Allogeneic bone marrow transplantation in models of experimental autoimmune encephalomyelitis: evidence for a graft-versus-autoimmunity effect.

Autologous hematopoietic stem cell transplantation (HSCT) is being explored in the treatment of severe multiple sclerosis (MS), and is based on the concept of "resetting" the immune system. The use of allogeneic HSCT may offer additional advantages, such as the replacement of the autoreactive immune compartment by healthy allogeneic cells and development of a graft-versus-autoimmunity (GVA) effect. However, in clinical practice, the genetic susceptibility to MS of allogeneic stem cell donors is generally unknown, and GVA may therefore be an important mechanism of action. Experimental autoimmune encephalomyelitis (EAE)-susceptible and -resistant mouse strains were used to determine the roles of genetic susceptibility, level of donor-chimerism, and alloreactivity in the therapeutic potential of syngeneic versus allogeneic bone marrow transplant (BMT) for EAE. After transplantation and EAE induction, animals were evaluated for clinical EAE and ex vivo myelin oligodendrocyte glycoprotein-specific proliferation. Early after BMT, both syngeneic and allogeneic chimeras were protected from EAE development.
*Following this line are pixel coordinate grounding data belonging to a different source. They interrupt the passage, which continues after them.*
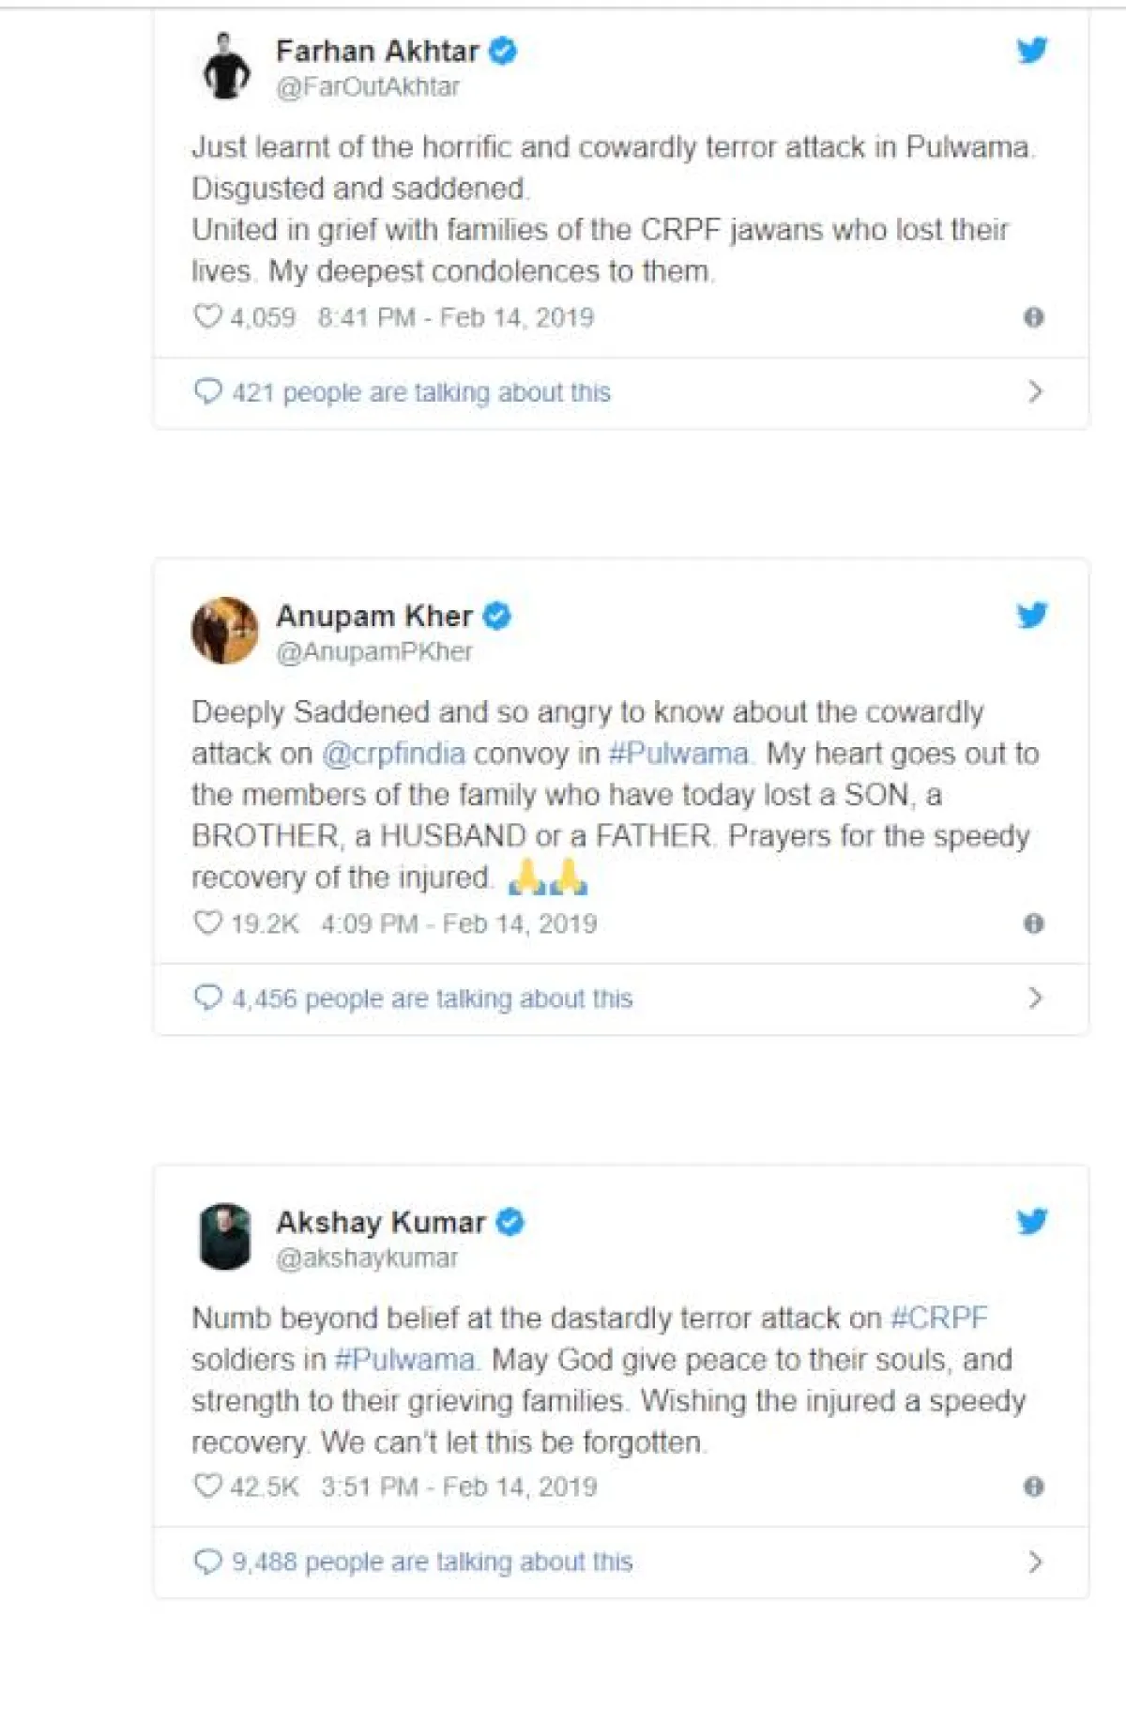The width and height of the screenshot is (1126, 1723).
Task: Click Twitter bird icon on Farhan Akhtar tweet
Action: point(1031,50)
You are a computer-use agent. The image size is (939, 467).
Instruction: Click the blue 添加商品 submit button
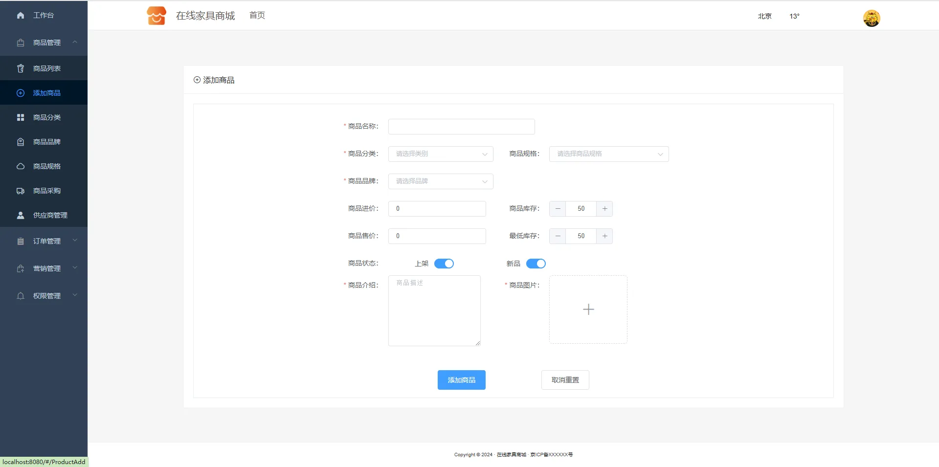(x=461, y=380)
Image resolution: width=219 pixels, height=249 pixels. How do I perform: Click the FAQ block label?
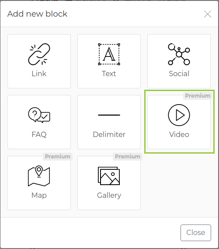tap(39, 134)
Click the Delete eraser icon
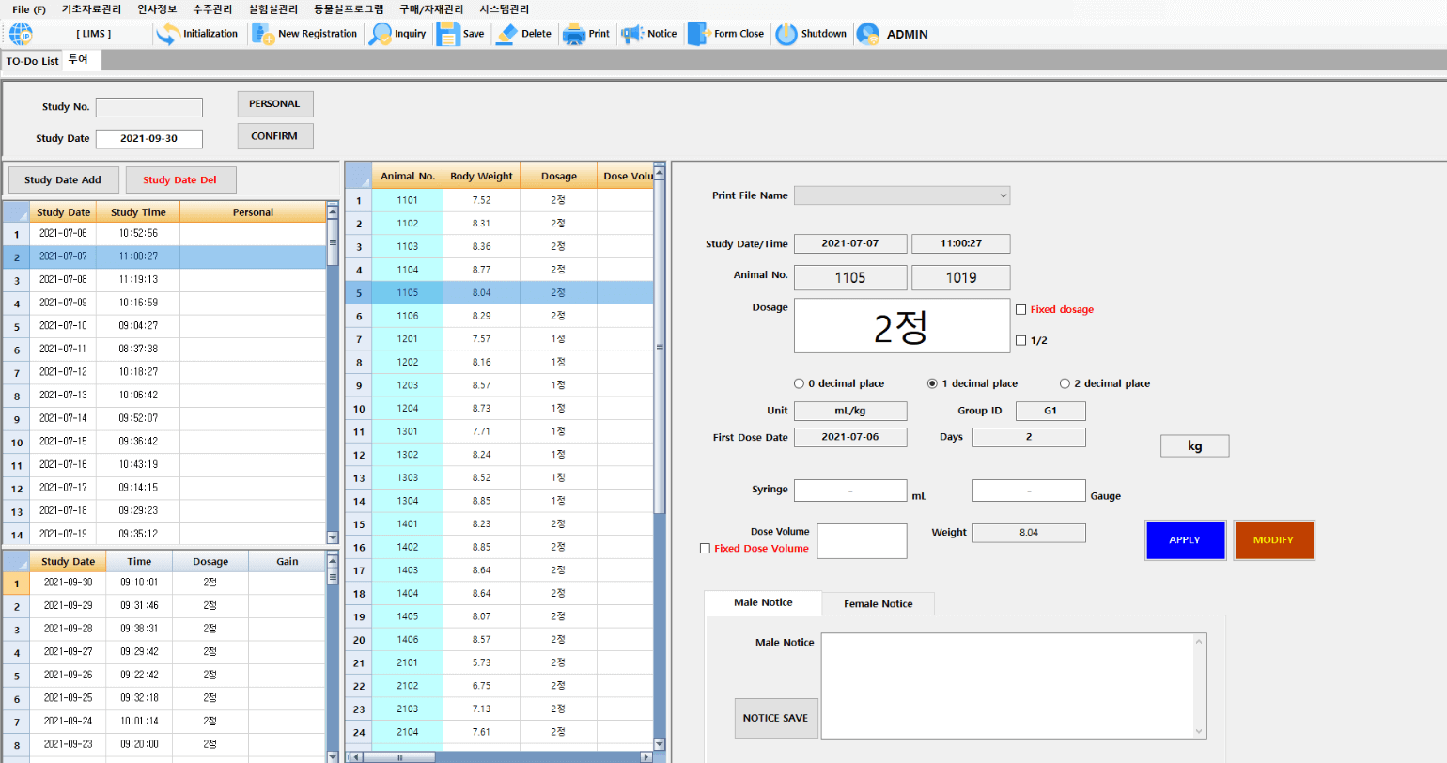This screenshot has height=763, width=1447. pyautogui.click(x=506, y=34)
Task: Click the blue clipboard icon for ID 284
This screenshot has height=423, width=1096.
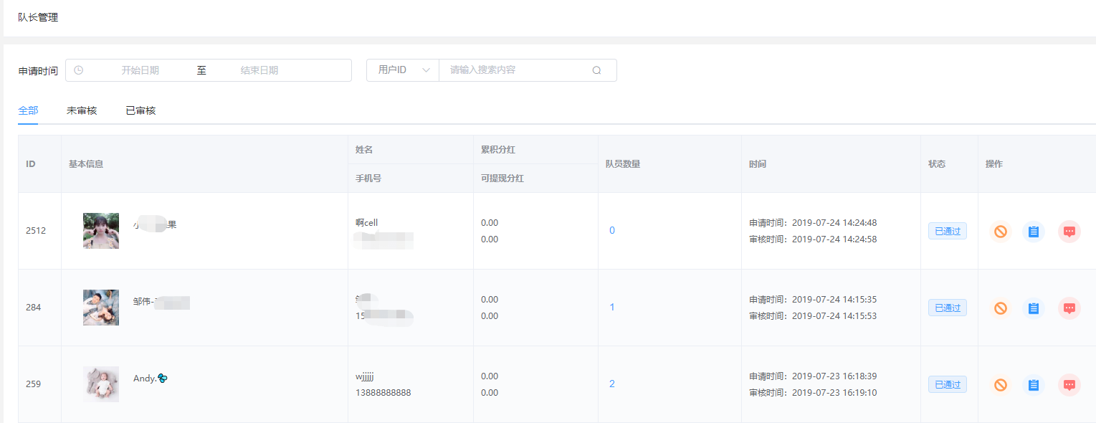Action: [x=1034, y=308]
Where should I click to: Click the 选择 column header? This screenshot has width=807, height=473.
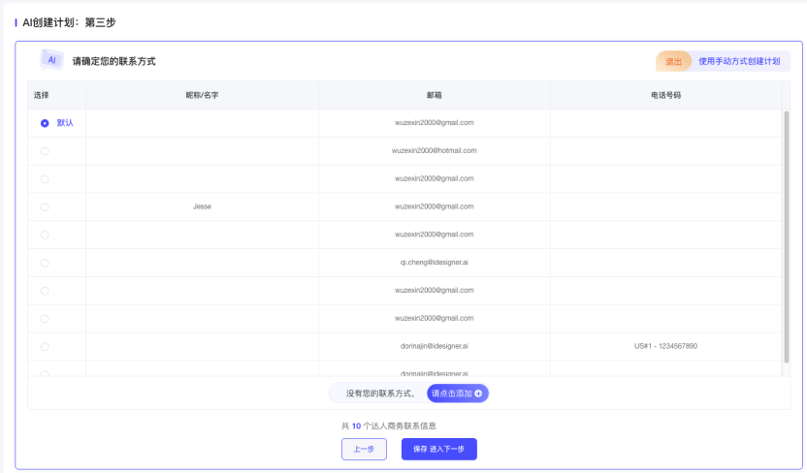pos(42,95)

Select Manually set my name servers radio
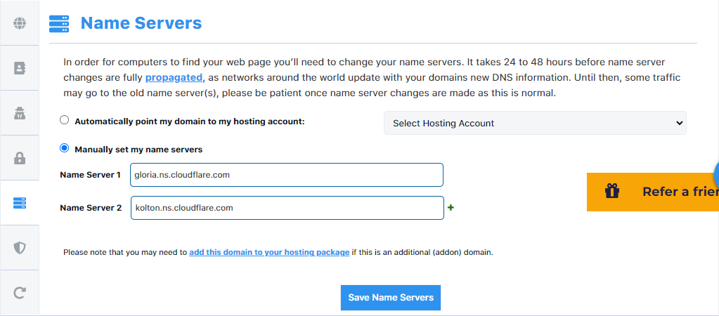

On the longer term, allogeneic but not syngeneic BMT conferred protection, but this required high-level donor-chimerism from EAE-resistant donors. Importantly, when EAE-susceptible donors were used, robust protection from EAE was obtained when active alloreactivity, induced by donor lymphocyte infusions, was provided. Our findings indicate the requirement of a sufficient level of donor-chimerism from a nonsusceptible donor in the therapeutic effect of allogeneic BMT. Importantly, the data indicate that, independently of genetic susceptibility, active alloreactivity is associated with a GVA effect, thereby providing new evidence to support the potential role of allogeneic BMT in the treatment of MS.